We reached eleven months breastfeeding this week, and in a months time we’ll achieve our ‘golden boobies’.
I say ‘our’, because it’s been a team effort. We may not have a village to help raise our children any more, but as well as friends and family. There is support if you need it. Early days I had help from the breastfeeding advisors connected to the midwives , then through the health visitors, and more recently Le Leche League help-line and Facebook groups.
Several Facebook pages I follow, are also a great source of positive reinforcement and inspiration. A favourite is The Milk Meg, she’s an Australian Lactation Consultant and mum.
Breastfeeding award milestones.
Bronze = 3 months
Silver = 6 months
Gold = 12 months
Diamond = 18 months
Platinum = 24 months
My goal was to breastfeed for six months, and I feel very proud to be so close to a year.
Proud because it was hard in the beginning, and the first four months were a battle. What I can promise to any mum’s struggling right now, is, it does get easier.
There is no pain, I’ve not had thrush, milk plebs, mastitis or blocked ducts for months. My body has sorted these kinks and we’ve found a natural rhythm.
We don’t breastfeed hardly at all in the day now, and don’t need to in public. So I’m not stressed or anxious about, having enough time for sporadic feeds, or finding somewhere I feel comfortable.
Breastfeeding is peaceful, connection time.
It’s quiet, cuddles, just amazing, and I’m so grateful to have come on this journey.
My next goal, is to reach 12 months, and I’d like to celebrate in some way, so suggestions welcome?
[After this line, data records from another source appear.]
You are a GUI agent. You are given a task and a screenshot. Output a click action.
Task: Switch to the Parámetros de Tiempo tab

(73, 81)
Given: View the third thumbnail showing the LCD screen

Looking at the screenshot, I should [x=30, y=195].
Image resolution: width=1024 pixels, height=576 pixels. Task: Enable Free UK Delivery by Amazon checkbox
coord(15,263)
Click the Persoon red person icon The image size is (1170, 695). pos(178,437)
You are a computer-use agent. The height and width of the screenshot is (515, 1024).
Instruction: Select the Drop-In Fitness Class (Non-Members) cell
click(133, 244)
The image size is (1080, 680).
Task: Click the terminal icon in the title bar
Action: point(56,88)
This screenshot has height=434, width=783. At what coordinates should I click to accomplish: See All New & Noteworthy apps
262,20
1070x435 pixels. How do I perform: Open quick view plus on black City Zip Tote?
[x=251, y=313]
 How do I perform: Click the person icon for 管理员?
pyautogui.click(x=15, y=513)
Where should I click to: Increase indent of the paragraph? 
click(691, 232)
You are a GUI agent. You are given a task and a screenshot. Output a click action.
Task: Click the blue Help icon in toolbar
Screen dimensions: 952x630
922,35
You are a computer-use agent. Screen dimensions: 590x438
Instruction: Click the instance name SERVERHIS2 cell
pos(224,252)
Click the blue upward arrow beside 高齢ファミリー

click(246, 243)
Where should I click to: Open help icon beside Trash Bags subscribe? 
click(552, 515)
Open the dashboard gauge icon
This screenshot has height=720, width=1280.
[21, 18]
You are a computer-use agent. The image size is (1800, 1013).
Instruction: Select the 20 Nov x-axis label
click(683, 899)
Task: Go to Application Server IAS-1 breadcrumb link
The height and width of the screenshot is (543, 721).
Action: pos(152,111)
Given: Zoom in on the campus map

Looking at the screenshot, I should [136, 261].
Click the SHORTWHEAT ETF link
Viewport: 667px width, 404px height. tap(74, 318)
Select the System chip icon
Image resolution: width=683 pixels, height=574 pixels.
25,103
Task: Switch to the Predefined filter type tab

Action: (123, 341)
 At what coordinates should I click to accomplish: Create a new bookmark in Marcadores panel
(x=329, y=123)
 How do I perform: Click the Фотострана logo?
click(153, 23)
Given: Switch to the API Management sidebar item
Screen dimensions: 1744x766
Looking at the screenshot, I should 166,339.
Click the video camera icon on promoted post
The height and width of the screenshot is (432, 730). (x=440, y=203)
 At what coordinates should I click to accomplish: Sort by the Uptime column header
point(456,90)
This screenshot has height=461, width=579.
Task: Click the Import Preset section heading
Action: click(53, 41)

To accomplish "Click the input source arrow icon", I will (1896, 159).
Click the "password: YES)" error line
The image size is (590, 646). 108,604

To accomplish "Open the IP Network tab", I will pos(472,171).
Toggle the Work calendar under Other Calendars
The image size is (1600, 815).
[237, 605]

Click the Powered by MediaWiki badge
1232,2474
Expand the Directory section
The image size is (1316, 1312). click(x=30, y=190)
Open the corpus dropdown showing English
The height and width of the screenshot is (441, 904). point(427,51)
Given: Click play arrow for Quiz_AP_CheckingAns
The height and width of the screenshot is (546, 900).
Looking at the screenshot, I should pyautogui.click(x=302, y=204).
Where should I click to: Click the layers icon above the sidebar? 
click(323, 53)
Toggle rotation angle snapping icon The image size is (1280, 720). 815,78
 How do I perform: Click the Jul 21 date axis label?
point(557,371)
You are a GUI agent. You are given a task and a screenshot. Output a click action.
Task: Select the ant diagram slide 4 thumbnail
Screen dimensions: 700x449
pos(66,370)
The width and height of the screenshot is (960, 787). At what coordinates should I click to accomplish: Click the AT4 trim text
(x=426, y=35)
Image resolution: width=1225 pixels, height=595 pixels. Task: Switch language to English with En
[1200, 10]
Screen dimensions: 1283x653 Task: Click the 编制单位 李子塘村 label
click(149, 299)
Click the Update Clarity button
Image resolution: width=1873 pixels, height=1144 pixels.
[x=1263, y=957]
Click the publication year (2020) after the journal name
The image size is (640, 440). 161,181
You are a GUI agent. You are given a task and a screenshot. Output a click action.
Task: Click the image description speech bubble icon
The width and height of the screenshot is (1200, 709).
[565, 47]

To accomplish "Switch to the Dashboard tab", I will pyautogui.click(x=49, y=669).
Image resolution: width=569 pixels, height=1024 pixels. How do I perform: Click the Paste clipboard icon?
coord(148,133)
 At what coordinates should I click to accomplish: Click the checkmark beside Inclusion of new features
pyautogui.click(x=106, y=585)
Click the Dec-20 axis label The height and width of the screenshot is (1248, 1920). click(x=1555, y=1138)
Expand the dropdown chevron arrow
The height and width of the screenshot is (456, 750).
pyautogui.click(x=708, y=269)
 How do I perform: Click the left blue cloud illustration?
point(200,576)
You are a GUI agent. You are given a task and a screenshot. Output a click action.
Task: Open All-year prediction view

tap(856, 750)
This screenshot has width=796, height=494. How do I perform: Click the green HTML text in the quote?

Obviously not overshadowing the main mans birthday of course.
Special matching T shirts? Or I could parade around in a golden bra, not likely.
What I have noticed is an increasing interest in when I’m stopping.
I know this isn’t malicious. It’s just so few women get to a year, only 1 in 200. So it really isn’t the norm, and that’s quite sad. A lot of women stop when they go back to work, which for us in the UK is normally between 6 and 12 months.
Returning to work, the dreaded ‘w’.
I was due to go back at 8 months and just wasn’t ready mentally or emotionally. I suffered anxiety and a lot of this stemmed from not knowing how I could continue to breastfeed and work full-time, run a house, be a wife, mum etc. Therefore I completely get why mum’s stop, it can seem all too much.
Going back to work when Harrison was ten and a half months, I felt so much better. He was bigger, stronger, crawling, two months in baby development, so much changes, so it made all the difference for me.
I’m sure he would have been fine, but I wasn’t.
Ideally, I’d have liked to have a full year but, I found out I was pregnant the night before we moved in our new home. We used our savings for the house and had committed to a four month renovation so had to rely on maternity pay, which only goes so far.
Now Harrison feeds through the night, and when he’s with me, I offer in the day, but he mostly has an afternoon feed and nap. If he’s ill that changes and he feeds more. At nursery, or if he’s with Daddy or Nanna, he’s not really interested in having expressed milk.
I give the nursery two sippy cups, with 2oz milk in each, they give him one in the morning and one in the afternoon, but he’s not too fussed, and drinks 1oz at most all day. We defrost a pouch in the fridge over night, and decant in to the sippy cups and they keep them in the fridge. Nursery have said he mainly plays with it, sipping and spitting it out. If it continues like this, we will knock them on the head.
Goals after 12 months?
Well 18 months is the obvious one ‘diamond boobies’. But then The World Health Organisation recommend breastfeeding for two years or beyond. But I don’t really want to set a goal, I have enough pressure as a working mum. I’m very happy right now, and Harrison is really enjoying food in the day time, with the occasional boob in the afternoon, and night milk feeds. So until we encounter a problem, we’ll just carry on. If it ain’t broke, don’t fix it.
There we’re times early on, I could not have imagined getting to 11 months, so I hope by sharing this, it may give a mum struggling with breastfeeding reassurance it does get easier. You can do it, and overcome obstacles, you didn’t think possible. You’re doing a great job.